I scrub away with my little hands gripping a bar of Savon de Marseilles. Wondering if they will dry before I have to leave to meet the lorry in 6 hours’ time.  Cursing my lack of organisational skills. And mentally ticking things off my preparation for a show list.

Is my flask still unbroken? Will my sandwiches fit into that ice cream tub I can see on the table? How many oranges will fit in my pocket? Where is my other boot?

I know the scrubbing is an act of futility. Within 20 seconds of removing my protective wrapping I will be filthy. I am a grubby person regardless of precautions.
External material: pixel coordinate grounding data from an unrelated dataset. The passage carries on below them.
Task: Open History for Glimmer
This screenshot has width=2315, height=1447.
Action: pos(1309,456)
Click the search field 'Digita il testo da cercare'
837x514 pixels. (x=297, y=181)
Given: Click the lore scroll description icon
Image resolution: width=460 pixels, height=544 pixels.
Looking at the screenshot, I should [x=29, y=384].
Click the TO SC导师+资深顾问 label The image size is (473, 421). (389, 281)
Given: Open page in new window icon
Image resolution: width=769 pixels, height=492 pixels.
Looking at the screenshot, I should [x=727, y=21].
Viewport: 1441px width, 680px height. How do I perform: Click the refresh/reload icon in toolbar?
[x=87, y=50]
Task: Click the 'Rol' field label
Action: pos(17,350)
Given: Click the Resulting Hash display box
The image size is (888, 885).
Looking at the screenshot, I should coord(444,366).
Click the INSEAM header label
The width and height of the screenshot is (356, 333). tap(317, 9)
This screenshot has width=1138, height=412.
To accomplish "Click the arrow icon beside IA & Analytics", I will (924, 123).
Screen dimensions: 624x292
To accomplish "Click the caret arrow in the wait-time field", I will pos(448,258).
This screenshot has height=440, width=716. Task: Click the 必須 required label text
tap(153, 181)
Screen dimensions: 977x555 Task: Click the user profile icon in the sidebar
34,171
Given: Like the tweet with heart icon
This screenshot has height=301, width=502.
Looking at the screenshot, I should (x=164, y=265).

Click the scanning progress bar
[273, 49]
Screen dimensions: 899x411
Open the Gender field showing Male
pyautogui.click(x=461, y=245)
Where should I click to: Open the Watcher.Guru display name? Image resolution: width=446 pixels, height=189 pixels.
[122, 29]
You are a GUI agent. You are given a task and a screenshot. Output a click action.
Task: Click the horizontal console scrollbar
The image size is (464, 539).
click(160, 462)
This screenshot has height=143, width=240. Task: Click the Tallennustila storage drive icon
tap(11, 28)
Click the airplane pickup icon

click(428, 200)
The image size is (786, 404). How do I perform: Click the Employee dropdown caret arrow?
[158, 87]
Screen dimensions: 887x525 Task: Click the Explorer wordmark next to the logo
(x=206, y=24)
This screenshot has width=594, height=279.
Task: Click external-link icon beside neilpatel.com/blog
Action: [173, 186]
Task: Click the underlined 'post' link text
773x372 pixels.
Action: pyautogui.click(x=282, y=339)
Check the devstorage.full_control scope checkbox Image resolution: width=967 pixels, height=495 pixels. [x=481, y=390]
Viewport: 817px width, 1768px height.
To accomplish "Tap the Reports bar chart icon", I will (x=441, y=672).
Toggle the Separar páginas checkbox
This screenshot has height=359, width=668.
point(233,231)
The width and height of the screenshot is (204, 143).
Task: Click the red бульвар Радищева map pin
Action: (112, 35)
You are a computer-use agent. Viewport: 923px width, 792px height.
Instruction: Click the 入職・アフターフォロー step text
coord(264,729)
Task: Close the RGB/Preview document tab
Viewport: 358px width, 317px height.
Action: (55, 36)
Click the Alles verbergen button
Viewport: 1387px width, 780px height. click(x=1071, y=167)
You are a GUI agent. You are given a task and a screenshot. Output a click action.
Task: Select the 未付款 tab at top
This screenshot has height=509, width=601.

Someone’s child will fall on me, grabbing hold with their choclately limbs and rubbing their face in my whiteness. A dog will run through a puddle I had previously not noticed. A bird will suddenly decide to defecate. The aforementioned carrot-eater will dribble and sneeze at the same time. Another child will lose control of their Shetland and barrel into me from behind. Yet more children will be poop-scooping and texting and talking at the same time and hit me with the fork. And all before I have even walked the course.

And why do I choose white horses to ride?

Or yellowy-orange-grey horses who would be white if they did not lie down in crud just after I have used the last of my personal shampoo on them. They may smell all Timotei-y but they look like what they are – beasts.

To paraphrase Captain Jack Sparrow, “feeling sullied and unusual” I now have to guard my zen, fend off the raptor-like small people who want to ‘help’, then memorise a course when I can’t even find the first fence.

Or my coach.

Not to be deterred I walk the course looking like I know exactly what I am doing whilst hopping over orange lakes and avoiding the hidden depths of the huge puddles.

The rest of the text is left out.